━━━ RECORDED INFORMATION

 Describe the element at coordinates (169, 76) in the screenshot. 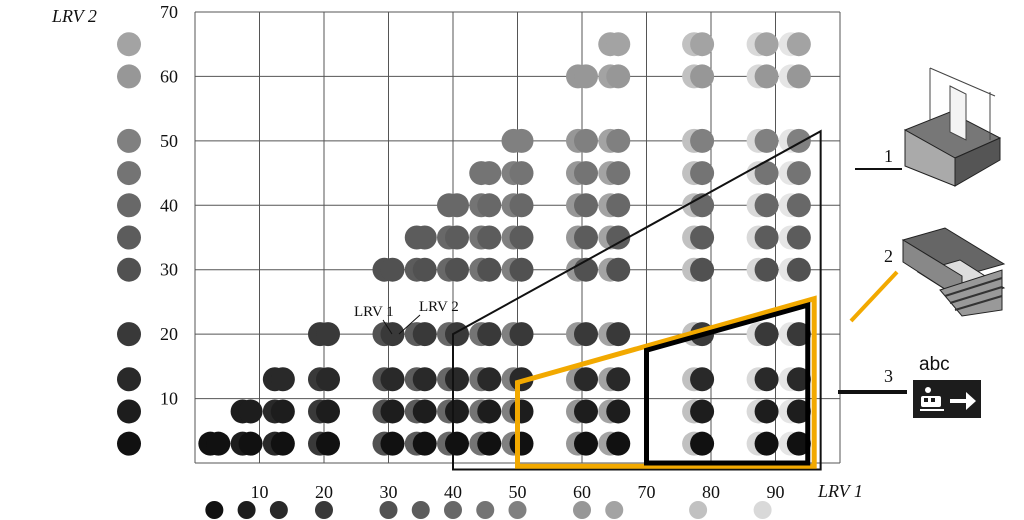

I see `y-tick-label: 60` at that location.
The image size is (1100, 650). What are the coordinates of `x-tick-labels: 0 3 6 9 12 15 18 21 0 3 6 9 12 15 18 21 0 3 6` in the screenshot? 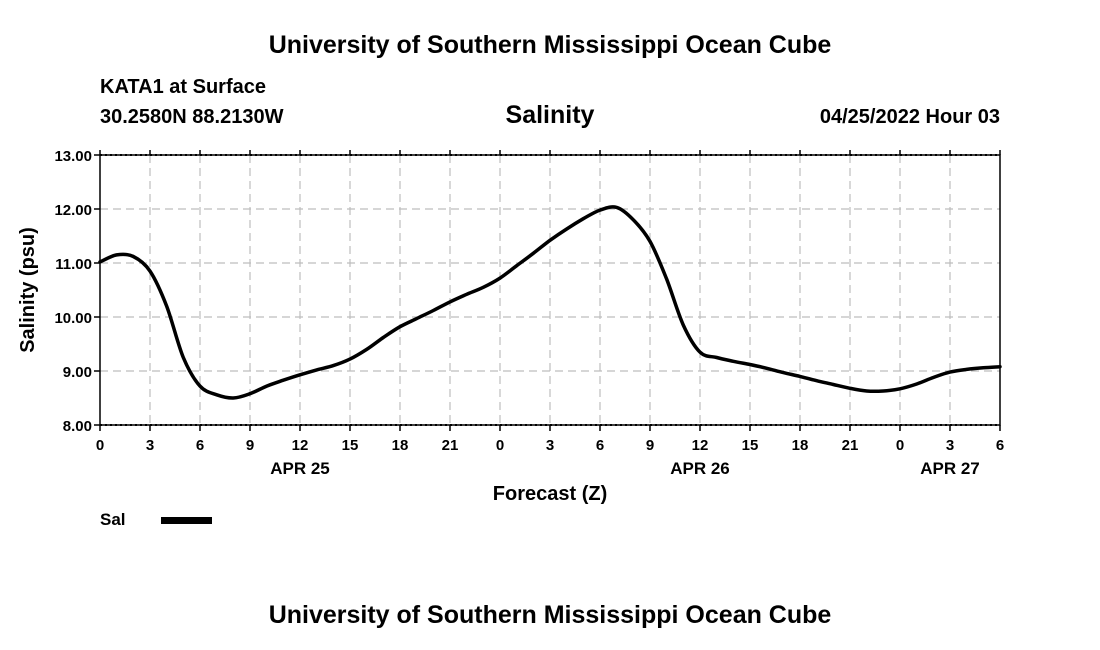 It's located at (550, 446).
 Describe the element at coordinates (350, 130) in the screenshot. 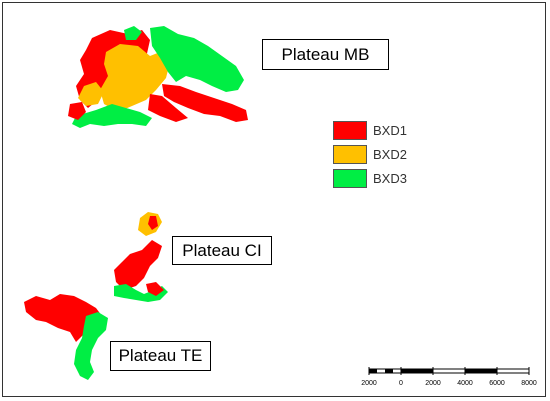

I see `legend-swatch-bxd1` at that location.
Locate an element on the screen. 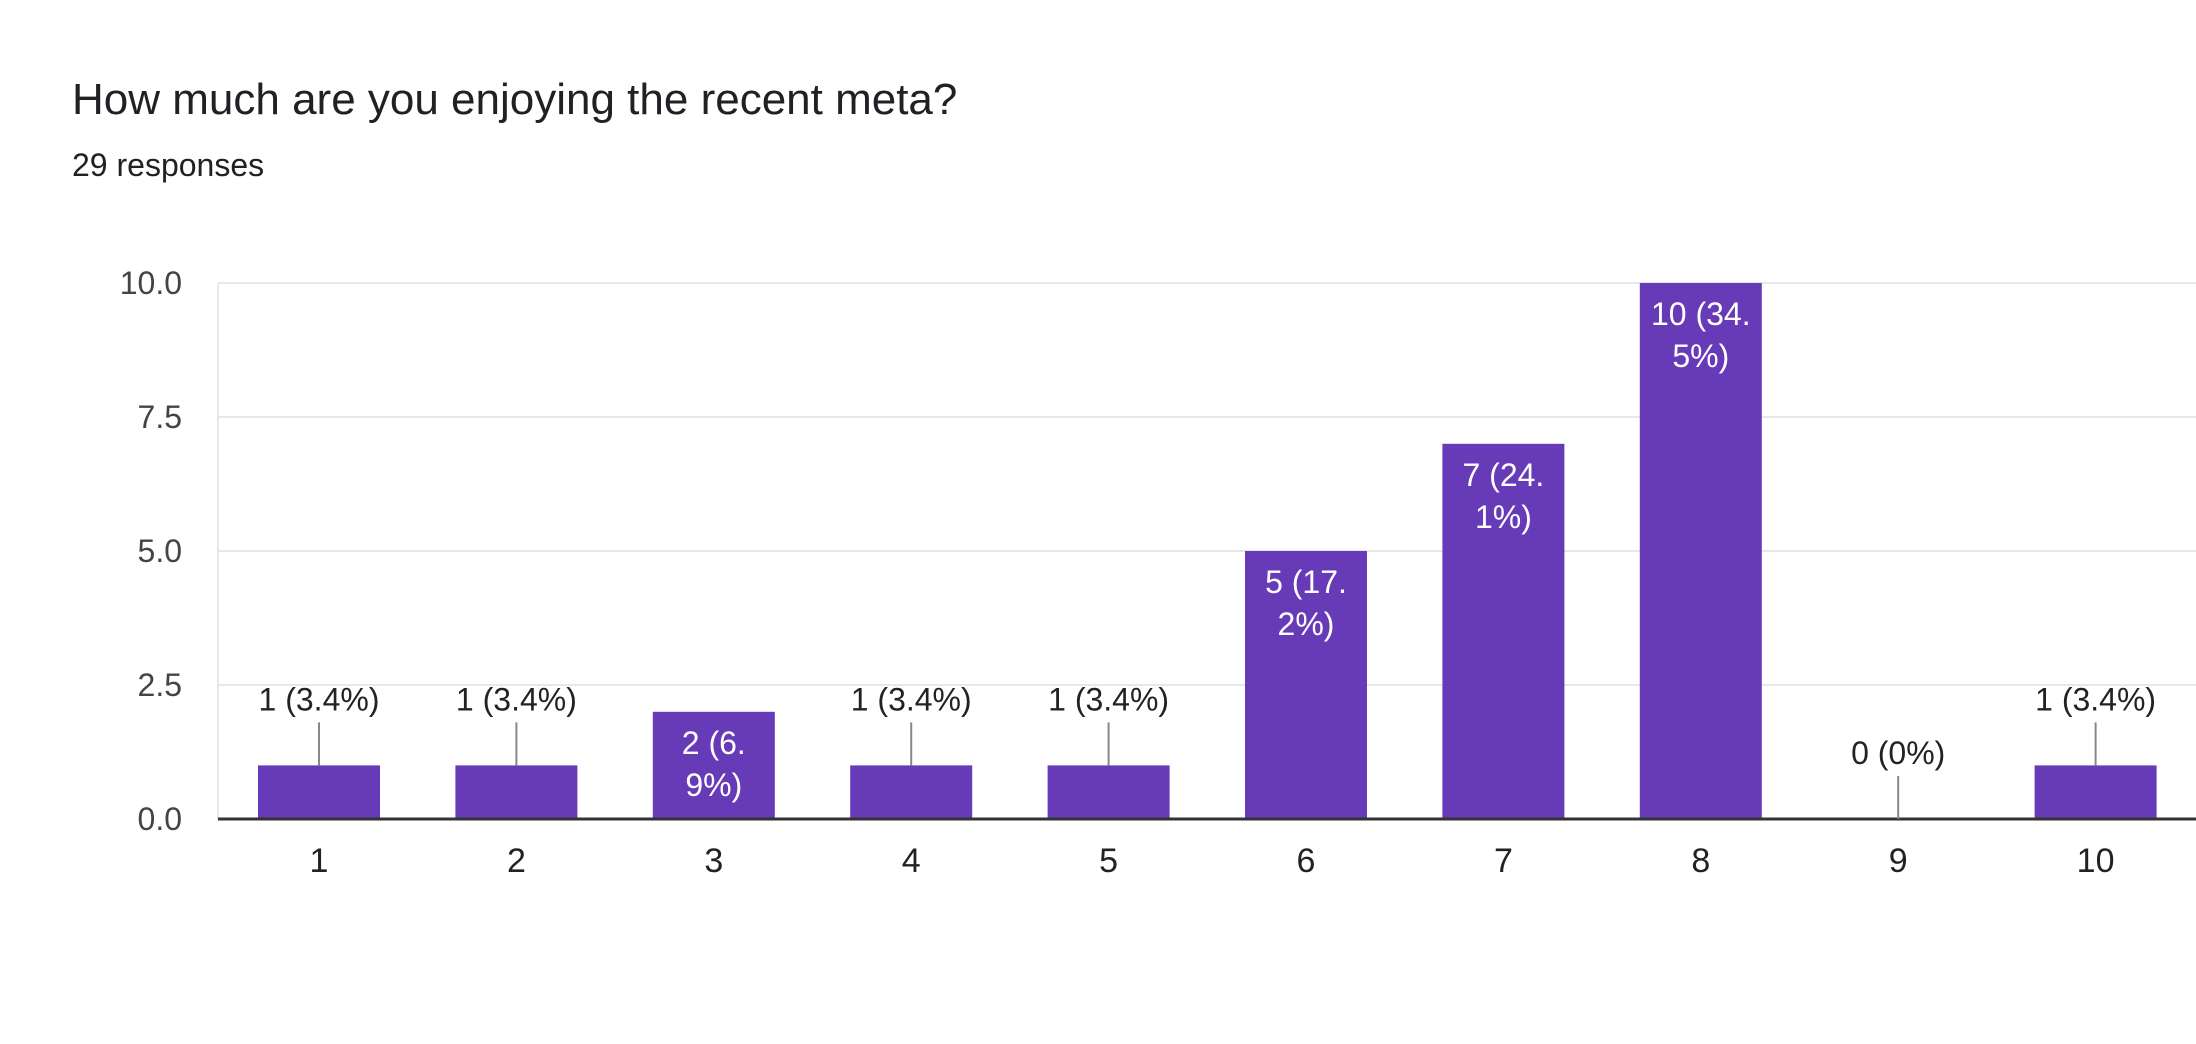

━━━━━━

WHAT YOU WILL DO:
Can you quote the data verbatim from the line containing "Describe the element at coordinates (350, 130)" through the end of the data, both ends included, leaving out the pictures?

WRITTEN REPLY:
 Describe the element at coordinates (350, 130) in the screenshot. 

I see `legend-swatch-bxd1` at that location.
Locate an element on the screen. 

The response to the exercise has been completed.